The cornerstones of Cityvarasto’s operations are a proven business model, accessibility of service locations, strong growth potential, and a change and development model focused on sustainable development.
Cityvarasto is the largest self-storage platform in Finland in terms of number of facilities. As at 30 June 2025, Cityvarasto had 72 self-storage facilities with more than 13,000 self-storage units available for rent. 61,000 square metres was rentable as self-storage space (including approximately 4,000 square metres of rentable storage containers).
According to the Company's management, Cityvarasto has a leading property portfolio and geographic presence in its field as it is also the only player in Finland with nationwide network. Most competitors operate only through one or two self-storage facilities, and the second largest player in Finland operates through 16 facilities (Source: Member information of the Finnish Self Storage Association).
Cityvarasto's customer reach is evidenced by its total facility reach of approximately 3.2 million people, corresponding to around 60 per cent of the population of Finland living within 15 minutes of Cityvarasto's self-storage facilities, including practically all residents of Helsinki metropolitan area, Tampere and Turku (Source: Statistics Finland and ESRI).
In addition to self-storage units, the Company leases various mixed-use facilities, which as at 30 June 2025 amounted to approximately 56,000 square metres. The Company aims to convert the mixed-use spaces into self-storage facilities to the extent possible over time.

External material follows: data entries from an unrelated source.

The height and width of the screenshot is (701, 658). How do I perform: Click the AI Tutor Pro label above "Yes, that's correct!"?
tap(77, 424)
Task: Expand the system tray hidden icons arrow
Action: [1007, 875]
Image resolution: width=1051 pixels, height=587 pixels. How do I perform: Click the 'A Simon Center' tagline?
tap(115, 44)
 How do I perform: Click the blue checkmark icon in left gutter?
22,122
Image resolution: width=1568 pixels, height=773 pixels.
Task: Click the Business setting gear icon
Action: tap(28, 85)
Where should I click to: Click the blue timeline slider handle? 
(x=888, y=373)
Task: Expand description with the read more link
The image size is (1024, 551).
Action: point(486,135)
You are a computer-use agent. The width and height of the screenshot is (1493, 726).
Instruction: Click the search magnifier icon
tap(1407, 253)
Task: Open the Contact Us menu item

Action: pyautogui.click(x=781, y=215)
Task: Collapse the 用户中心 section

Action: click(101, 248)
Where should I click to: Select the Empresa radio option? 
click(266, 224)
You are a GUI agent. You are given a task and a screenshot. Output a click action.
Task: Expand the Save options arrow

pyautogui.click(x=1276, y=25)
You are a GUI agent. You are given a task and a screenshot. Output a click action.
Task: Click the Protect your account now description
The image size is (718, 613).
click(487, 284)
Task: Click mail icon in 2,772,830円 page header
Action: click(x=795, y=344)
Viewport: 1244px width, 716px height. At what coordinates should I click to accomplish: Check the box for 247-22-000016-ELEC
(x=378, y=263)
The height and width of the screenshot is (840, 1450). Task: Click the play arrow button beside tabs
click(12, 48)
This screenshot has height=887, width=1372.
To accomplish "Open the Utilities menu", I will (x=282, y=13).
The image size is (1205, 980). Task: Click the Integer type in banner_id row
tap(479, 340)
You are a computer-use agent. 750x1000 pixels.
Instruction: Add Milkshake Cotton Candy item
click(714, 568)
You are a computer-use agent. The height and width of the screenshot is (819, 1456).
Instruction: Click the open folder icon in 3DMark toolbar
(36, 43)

According to the Company's management smaller housing and storage spaces, and the abundance of goods, ageing population, urbanisation and increased immigration create growing demand for self-storage, van rental and moving services. Remote work, which became more common during the coronavirus pandemic, has also increased the need for more space in homes, which has increased the demand for self-storage. The abovementioned growth drivers are expected to support the growth of the penetration rate of self-storage in Finland, which in turn, according to the Company's management, would further promote market growth.
According to the Company's management, the self-storage demand is particularly driven by significant, structural and very common life events, which are independent of the economic cycle, and lead individuals to seek additional space. These events include for example moving, home renovations, entering into a relationship or marriage, divorce or separation, hobbies that require large number of pieces of equipment, inheritance, starting a family and changes in business operations.
Cityvarasto is able to leverage its one-stop-shop concept with digital native and technology-driven operations. The self-storage and ancillary services offering is provided to customers by almost fully autonomous facilities and digital customer journey, which enable customers to assess and choose self-storage units and ancillary services, and sign contracts. Cityvarasto also uses dynamic pricing to optimise the rental pricing level and occupancy of its self-storage facilities depending on real-time market conditions. The Company's self-storage units are primarily rented on a month-to-month basis and rentals are renewed automatically unless the agreement is terminated.
With the ancillary services, i.e. van rental and moving services, Cityvarasto is able to offer all services related to moving and storage. One strategic focus area of PakuOvelle.com's business is to bring visibility in traffic with its vans also to Cityvarasto and the group's self-storage services.
In its real estate business, the Company utilises a conversion model, which consists mainly of acquiring properties that are in the final stages of their lifecycle for their previous intended use and converting and developing them to be adapted for the Company's self-storage business. Cityvarasto also aims to acquire smaller self-storage companies. According to the Company's management, the functioning of Cityvarasto's business model is also demonstrated by the fact that Cityvarasto's net sales compound annual growth rate (CAGR) was approximately 20 percent between 2015 and 2024.
Cityvarasto has a large growth potential since it operates in a growing market and, as one of the market leaders, may utilise economies of scale over its competitors. The Company aims to maintain profitable growth by increasing the occupancy rate as well as rental rate of its existing properties, further converting the bulk space in the existing properties into self-storage use, acquiring properties suitable for its business and acquiring other self-storage operators as well as developing its operations comprehensively.
According to the Company's management, Cityvarasto has been able to, and believes to continue, to grow in Finland with its ability to enter new locations with its conversion model focusing on converting properties suitable for self-storage business. In addition to organic growth, the Company aims to grow through business acquisitions.
According to the Company's management, during 2025 the Company has been involved in over 130 preliminary discussions related to the potential M&A transactions or property acquisitions by 30 June 2025.
In accordance with Cityvarasto's strategy, when acquiring and renting new properties, the location with good transport connections near potential customers are considered. In accordance with the conversion model, by acquiring properties that are in the final stages of their lifecycle for their previous intended use and converting them cost-effectively into self-storage use, the Company's management believes that it is possible to re-use properties that are often no longer in active use, and turn them into functional property complexes. According to the Company's management, in transactions involving end-of life properties, there is often limited interest from other parties, which, according to the Company's management, allows for negotiations under the more commercially favorable terms. These properties also may offer the Company long-term potential for higher returns based on the Company's development model, which can enable lower investment costs compared to, for example, models based on new construction.